Swedish financier and asset manager

Mats Andersson, born 1954, is a Swedish financier and asset manager. After previous work at Warburg, Deutsche Bank, and Skandia Liv, he assumed the role as CEO for one of Sweden's major pension funds Fjärde AP-fonden (AP4) where he led the work to redirect investments in the energy sector towards fossil free companies within the government directive Fossilfritt Sverige (Fossil Free Sweden) that engages more than 200 companies, municipalities, counties, regions, and other organizations.
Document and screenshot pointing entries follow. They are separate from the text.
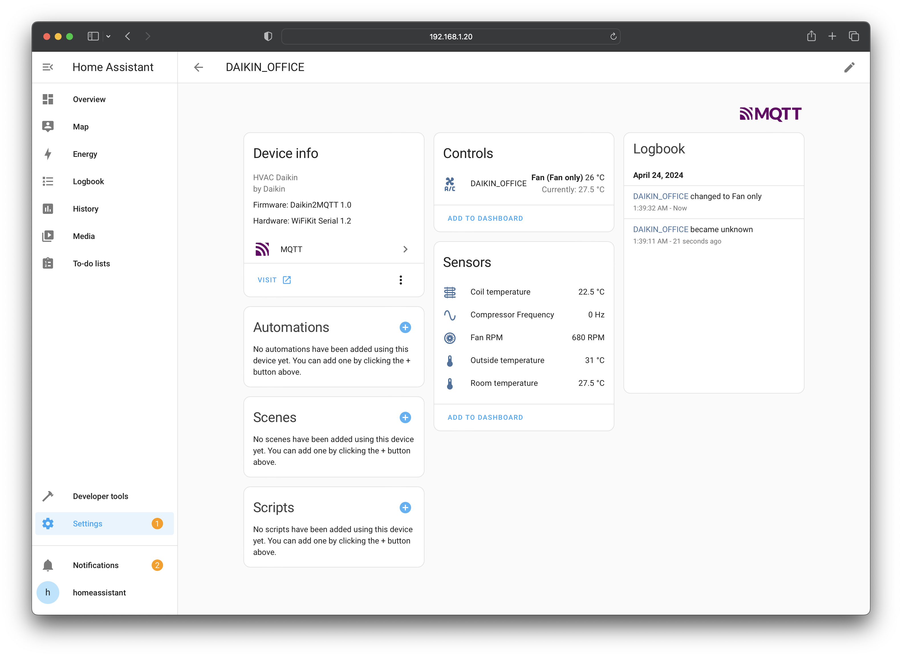Open the Map sidebar icon

tap(48, 126)
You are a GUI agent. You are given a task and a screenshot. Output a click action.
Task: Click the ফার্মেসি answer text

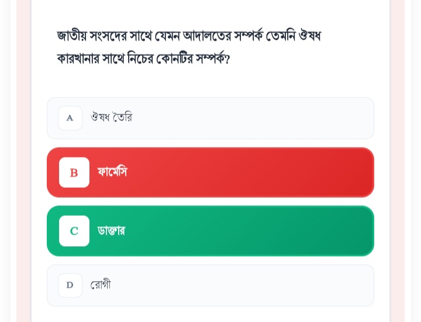click(112, 172)
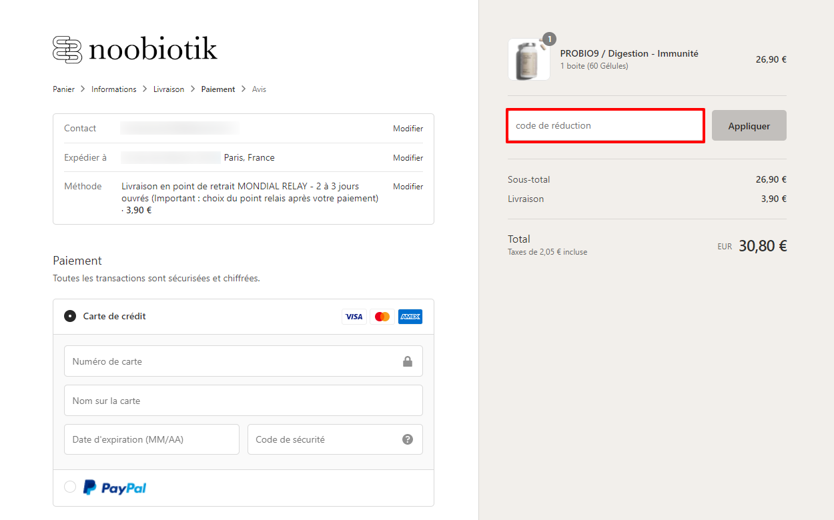
Task: Go back to Panier breadcrumb
Action: [x=64, y=89]
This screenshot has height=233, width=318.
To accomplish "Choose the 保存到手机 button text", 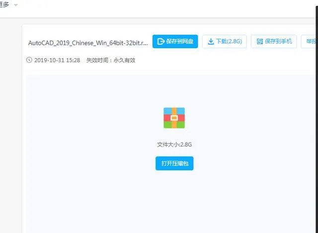I will point(278,41).
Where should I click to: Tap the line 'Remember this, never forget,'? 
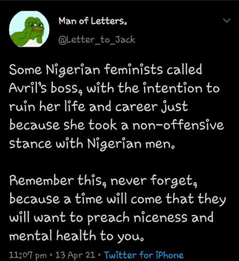(x=103, y=181)
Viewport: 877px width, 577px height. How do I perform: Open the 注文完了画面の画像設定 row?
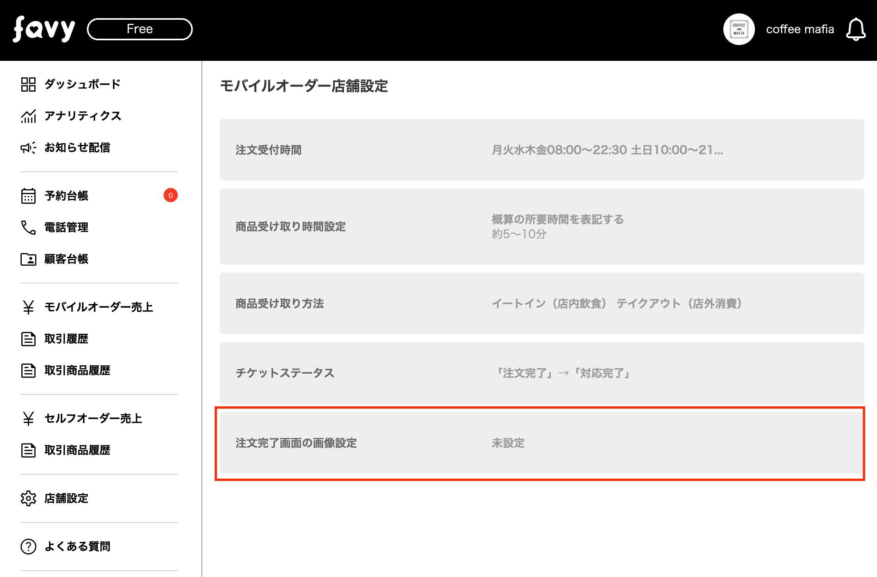tap(542, 443)
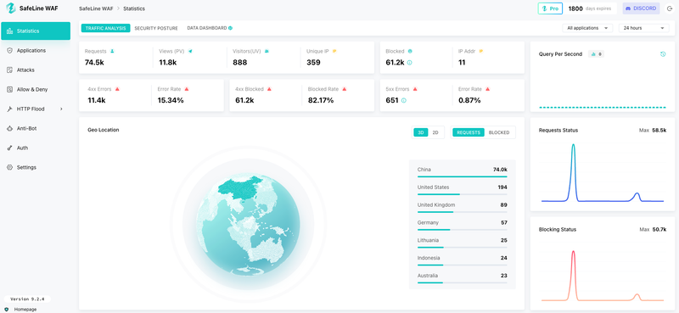Open Attacks via its sidebar icon
The image size is (679, 313).
[9, 70]
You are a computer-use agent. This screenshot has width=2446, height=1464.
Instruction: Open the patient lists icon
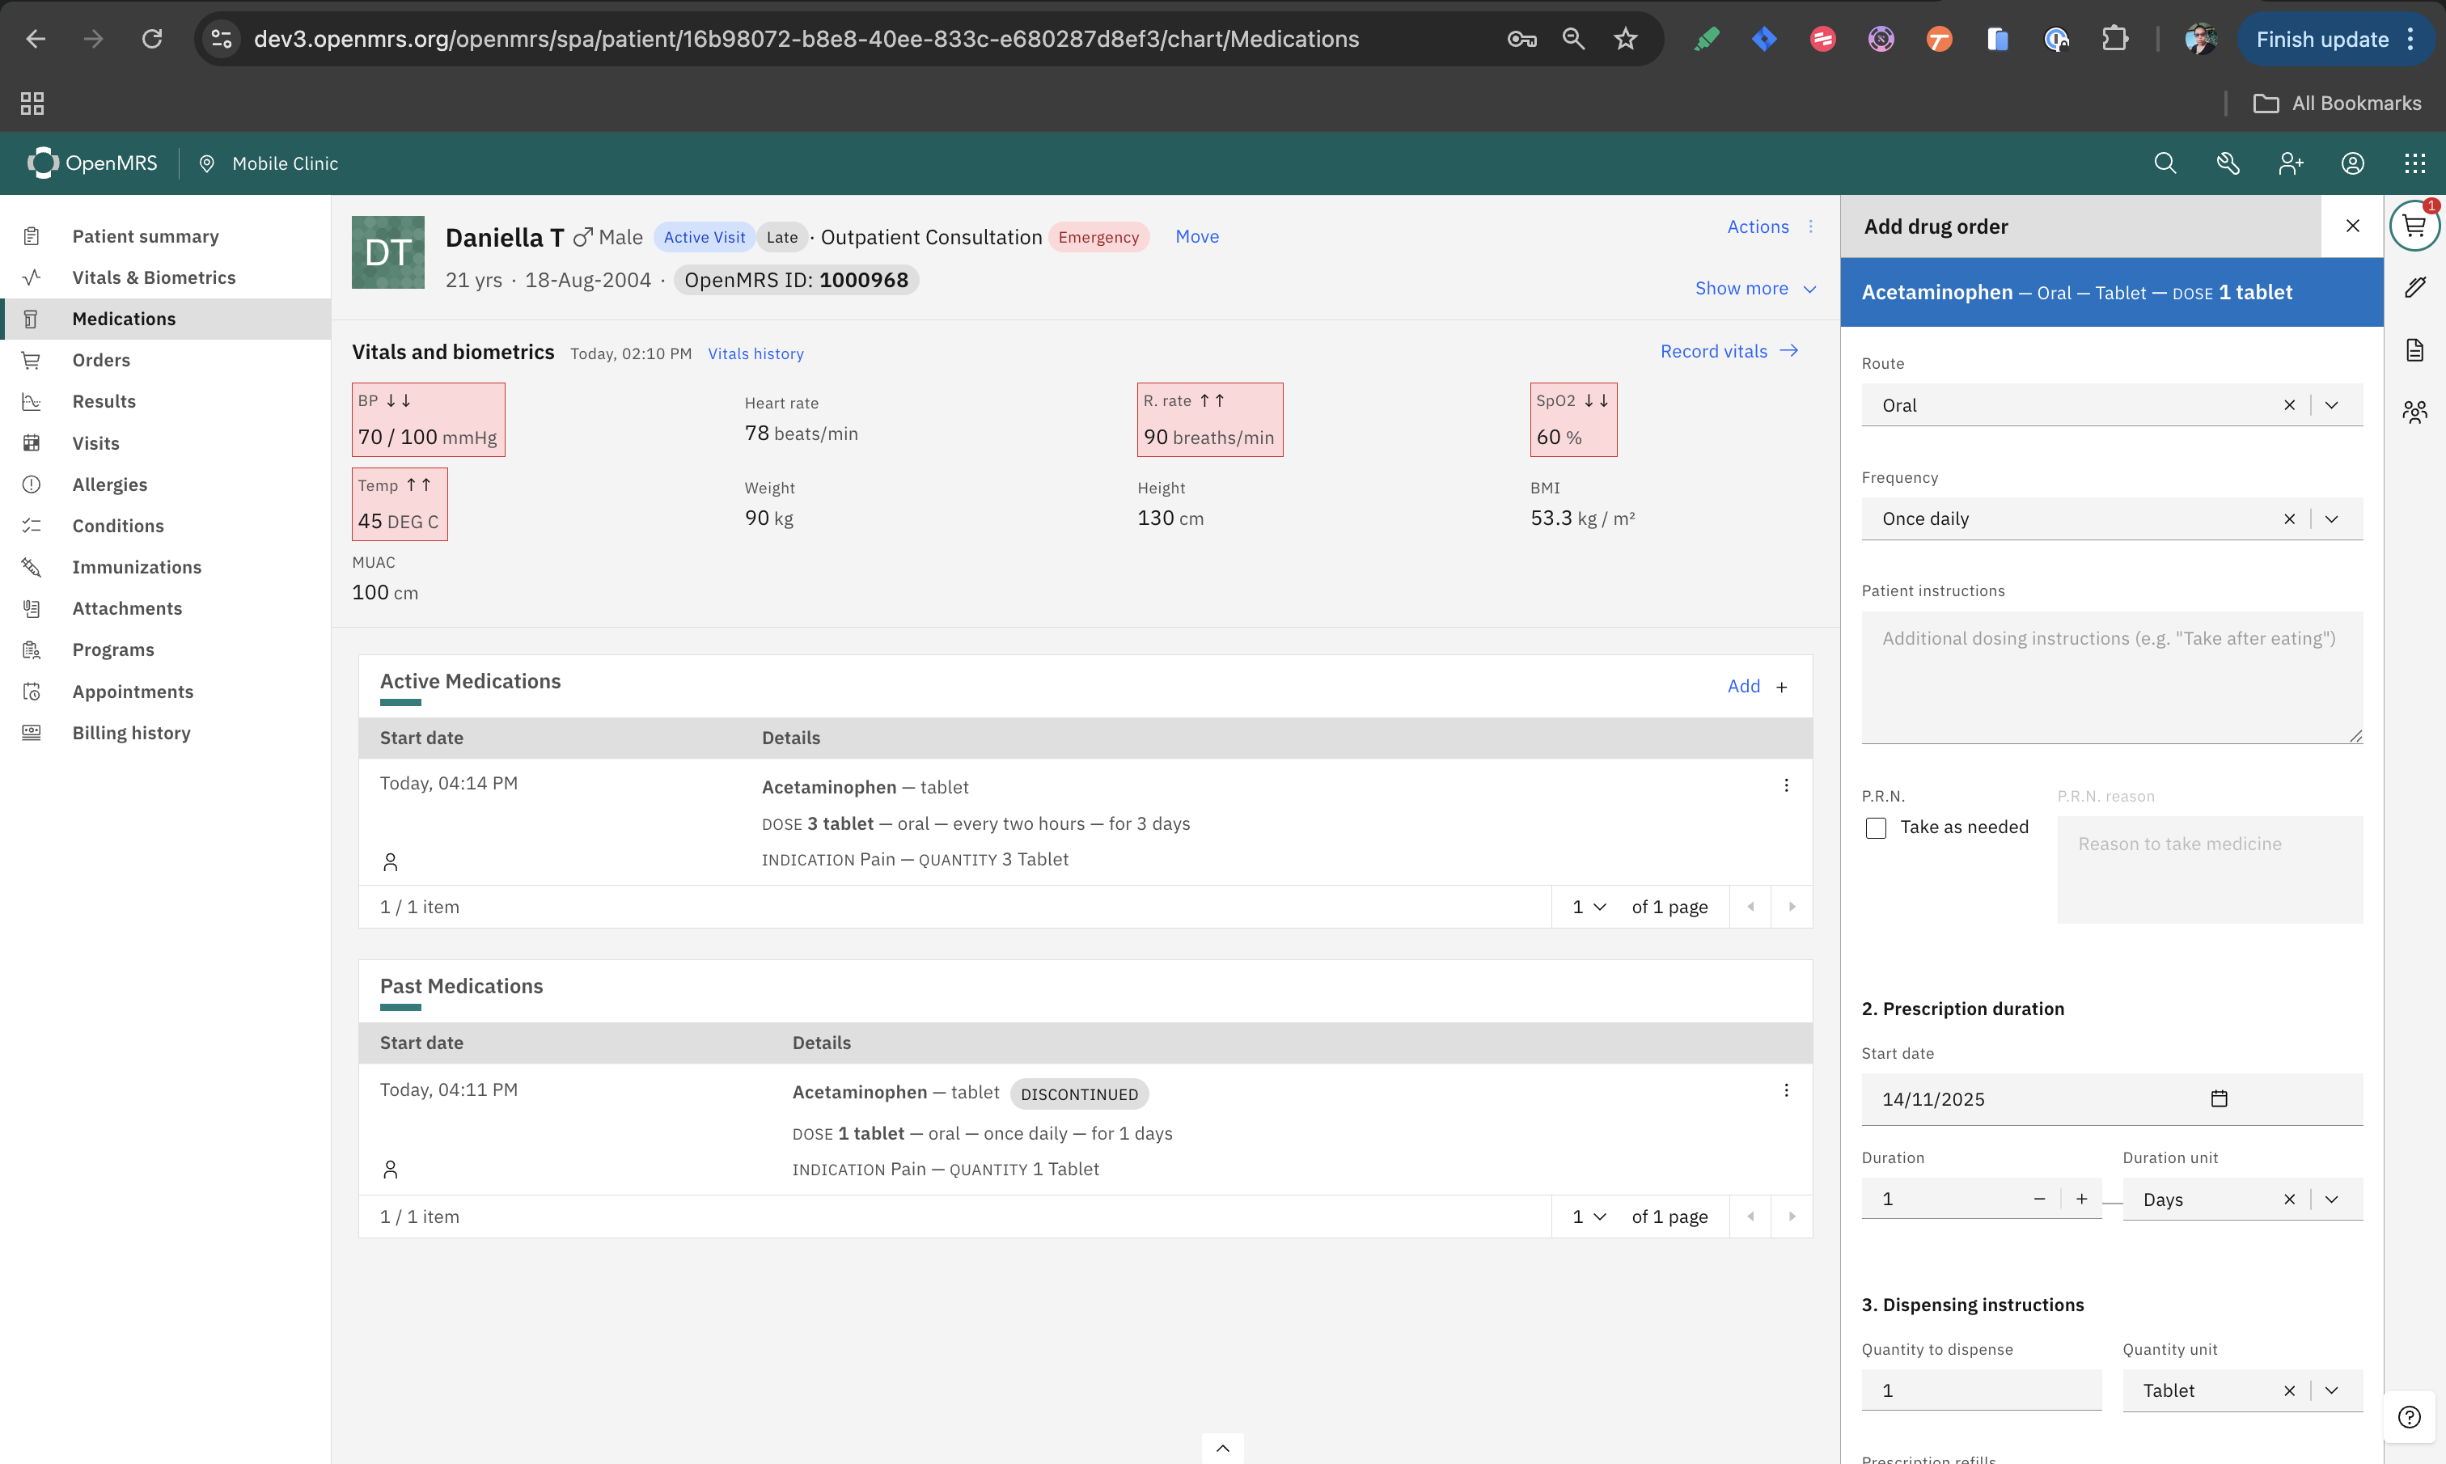pyautogui.click(x=2413, y=411)
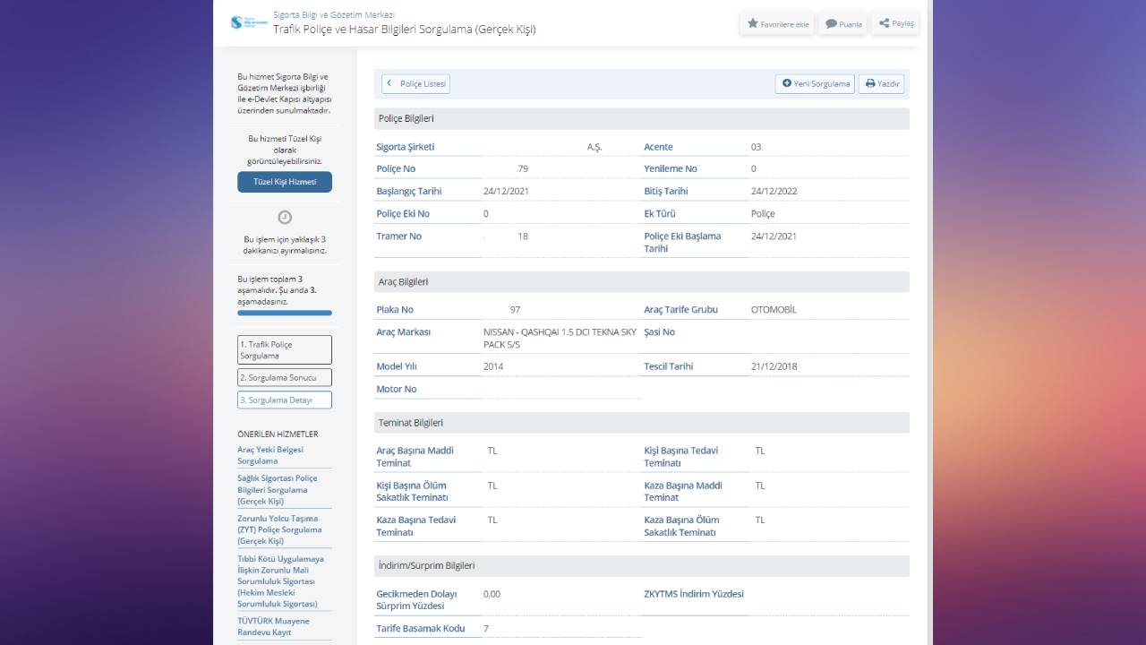Viewport: 1146px width, 645px height.
Task: Select step 2. Sorgulama Sonucu
Action: coord(285,378)
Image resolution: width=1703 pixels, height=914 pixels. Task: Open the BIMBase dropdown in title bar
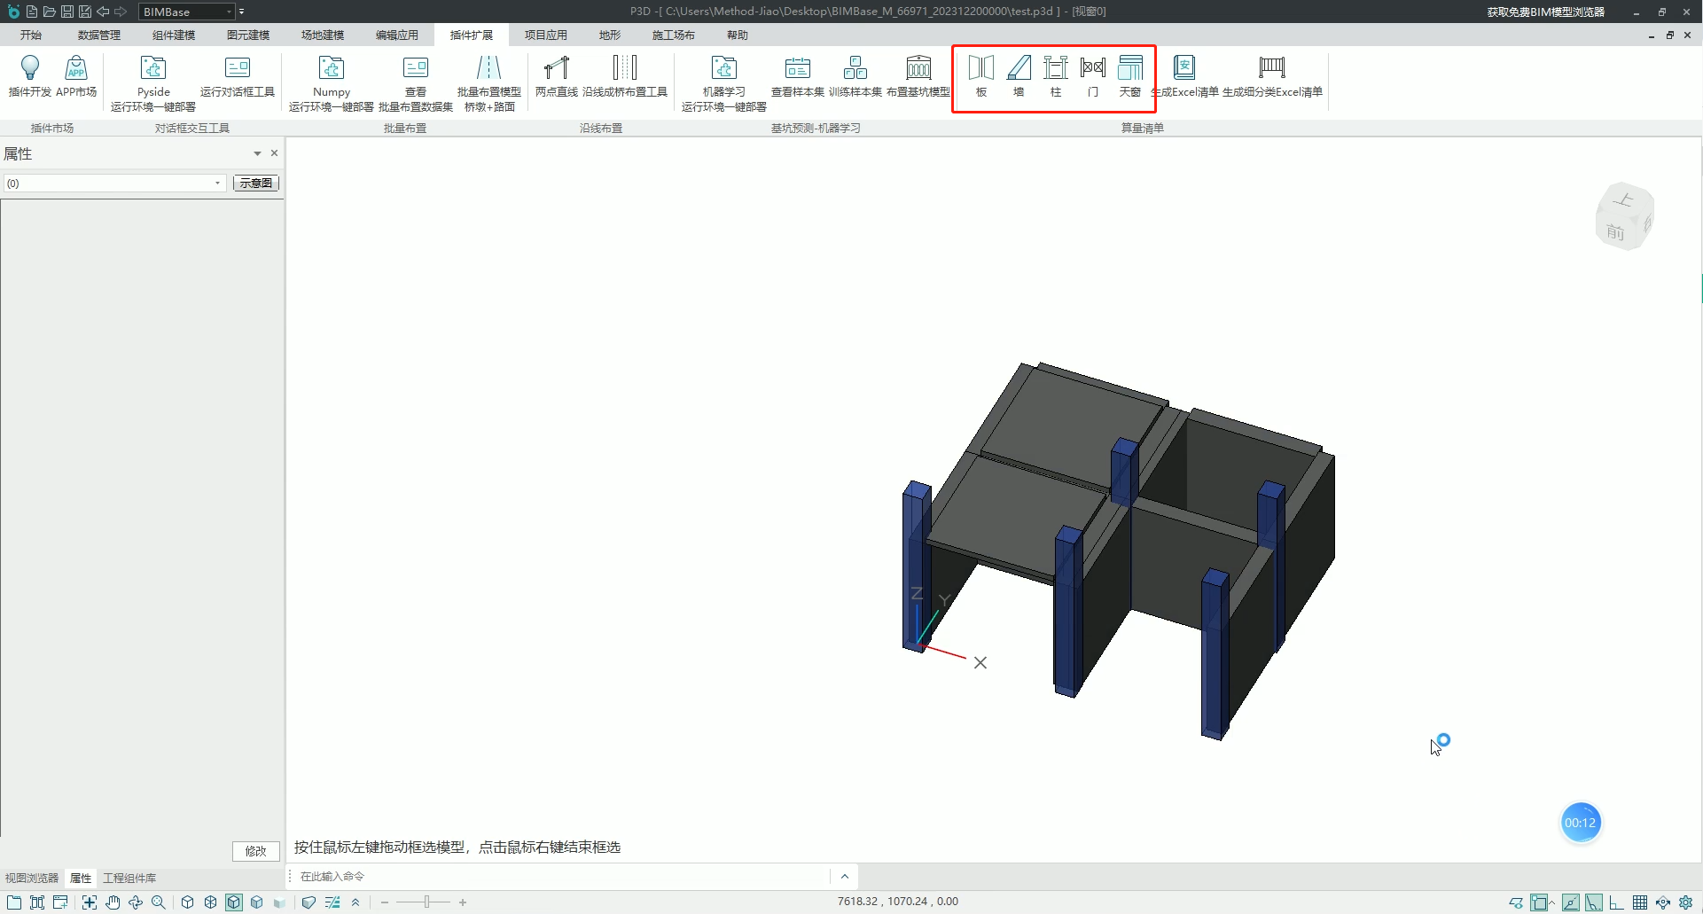[x=229, y=12]
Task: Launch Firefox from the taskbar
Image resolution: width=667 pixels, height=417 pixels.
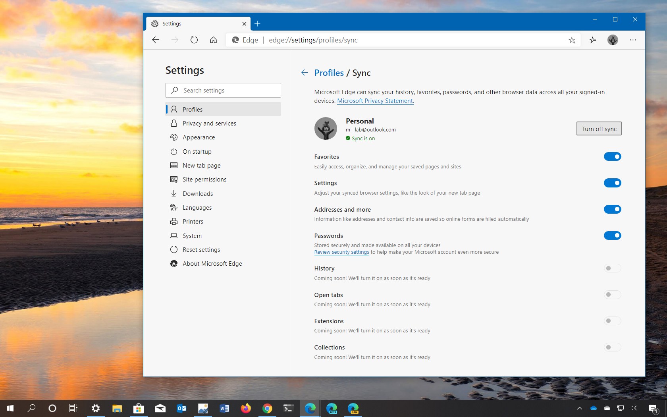Action: (246, 408)

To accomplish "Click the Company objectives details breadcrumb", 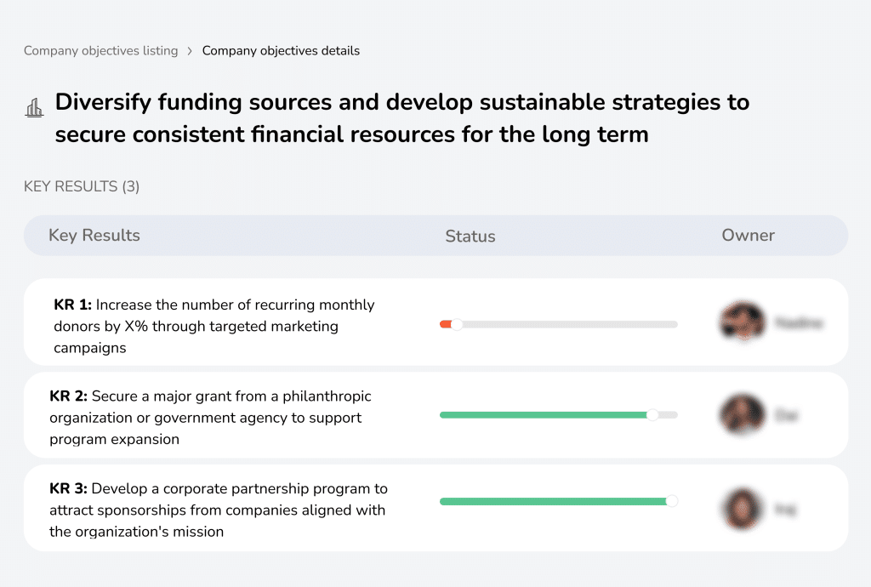I will tap(281, 51).
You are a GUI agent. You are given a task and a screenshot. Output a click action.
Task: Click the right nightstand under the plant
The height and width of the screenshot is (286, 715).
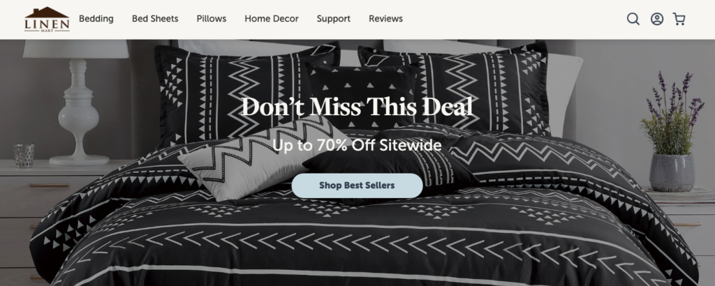[684, 227]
He also actively collaborated with the United Nations to raise awareness of the risks climate change brings, from a finance and investment perspective.

Andersson was a driving force behind the project Portfolio Decarbonization Coalition (PDC) that was founded and co-financed by AP4 along with United Nations Environment Programme Finance Initiative (UNEP FI), Amundi, and the Carbon Disclosure Project (CDP). The initiative was implemented by Andersson by having AP4 significantly reduce or let go entirely of held shares in American companies with a large carbon footprint, combined with a strategy for investments on emerging markets in companies with a small footprint.

Andersson was awarded the Chief Investment Officer's Lifetime Achievement Award in 2016. In 2015 he was ranked fifth on the Financial News "100 Most Influential List" in the pension fund category, and the same year fourth on the Sovereign Wealth Fund Institutes "Public Investor 100" list.

He left AP4 in March 2016 to, among other things, act as Vice Chairman of the Global Challenges Foundation with special focus on global governance and global catastrophic risks. In December 2016 he was appointed Royal Commissioner by the Swedish government to "map how the market for green bonds can be promoted.